- Directed by: Ariadna Ochrymovych
- Produced by: Ariadna Ochrymovych
- Narrated by: Luba Goy Franko Diakowsky Peter Higginson
- Production company: Black Sea Media
- Release date: 2015;
- Running time: 30 minutes
- Country: Canada
- Language: English

= Holodomor: Voices of Survivors =

Holodomor: Voices of Survivors is a 2015 Canadian short documentary film by filmmaker Ariadna Ochrymovych about the 1932–33 Holodomor famine in Soviet Ukraine. It documents oral history from Ukrainian Canadian survivors of the Holodomor, which is recognized by Ukraine, Canada and 28 other countries as of 2023 as a genocide of the Ukrainian people carried out by the Soviet Union under Joseph Stalin. Ochrymovych conducted and filmed over 100 interviews across Canada.

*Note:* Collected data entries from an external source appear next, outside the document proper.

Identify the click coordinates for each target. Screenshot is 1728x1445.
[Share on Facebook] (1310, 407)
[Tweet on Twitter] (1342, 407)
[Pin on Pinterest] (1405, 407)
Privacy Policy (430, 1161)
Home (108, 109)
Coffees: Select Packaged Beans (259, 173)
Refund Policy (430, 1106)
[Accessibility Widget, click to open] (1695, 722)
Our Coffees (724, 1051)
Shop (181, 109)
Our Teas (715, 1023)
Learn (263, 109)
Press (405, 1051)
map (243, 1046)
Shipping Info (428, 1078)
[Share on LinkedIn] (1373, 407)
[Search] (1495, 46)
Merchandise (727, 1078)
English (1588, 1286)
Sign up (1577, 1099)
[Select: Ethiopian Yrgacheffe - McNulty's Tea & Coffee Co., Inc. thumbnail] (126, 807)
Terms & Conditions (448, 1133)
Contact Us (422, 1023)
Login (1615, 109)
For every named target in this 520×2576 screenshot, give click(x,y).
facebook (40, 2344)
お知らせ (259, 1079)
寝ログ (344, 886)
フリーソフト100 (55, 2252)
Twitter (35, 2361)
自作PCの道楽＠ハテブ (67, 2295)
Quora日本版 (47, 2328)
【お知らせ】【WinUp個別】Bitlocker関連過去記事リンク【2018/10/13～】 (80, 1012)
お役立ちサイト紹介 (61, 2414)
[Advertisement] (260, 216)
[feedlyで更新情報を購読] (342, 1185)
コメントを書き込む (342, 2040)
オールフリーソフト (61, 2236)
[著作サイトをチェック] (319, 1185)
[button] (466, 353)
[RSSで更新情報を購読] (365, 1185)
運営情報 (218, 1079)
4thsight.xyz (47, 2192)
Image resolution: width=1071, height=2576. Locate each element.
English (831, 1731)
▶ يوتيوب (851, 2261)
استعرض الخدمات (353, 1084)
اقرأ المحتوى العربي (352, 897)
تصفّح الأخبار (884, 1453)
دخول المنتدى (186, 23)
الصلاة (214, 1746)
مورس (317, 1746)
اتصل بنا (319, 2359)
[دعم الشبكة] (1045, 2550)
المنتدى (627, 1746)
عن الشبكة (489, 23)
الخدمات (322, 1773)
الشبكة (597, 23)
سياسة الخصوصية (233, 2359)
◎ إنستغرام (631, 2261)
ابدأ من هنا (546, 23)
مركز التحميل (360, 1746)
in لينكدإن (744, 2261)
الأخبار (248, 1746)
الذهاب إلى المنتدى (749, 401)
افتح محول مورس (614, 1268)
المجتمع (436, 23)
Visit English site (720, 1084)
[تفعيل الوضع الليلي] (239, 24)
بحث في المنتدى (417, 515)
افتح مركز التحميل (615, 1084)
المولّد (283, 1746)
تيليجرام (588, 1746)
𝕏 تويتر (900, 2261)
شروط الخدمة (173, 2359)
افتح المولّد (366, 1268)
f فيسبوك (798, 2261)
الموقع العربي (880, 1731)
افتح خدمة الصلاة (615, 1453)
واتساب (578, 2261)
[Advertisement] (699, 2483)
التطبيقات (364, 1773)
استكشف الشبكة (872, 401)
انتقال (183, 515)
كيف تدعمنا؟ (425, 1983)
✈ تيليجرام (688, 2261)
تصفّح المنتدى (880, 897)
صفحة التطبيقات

The production of the film was supported by the Department of Canadian Heritage, Ukrainian Canadian Congress, Ukrainian Canadian Research and Documentation Centre, Shevchenko Foundation, Ukrainian credit unions and private donations.

==Reception==
Holodomor: Voices of Survivors received the Golden Sheaf Award for Best Research at the Yorkton Film Festival in May 2016.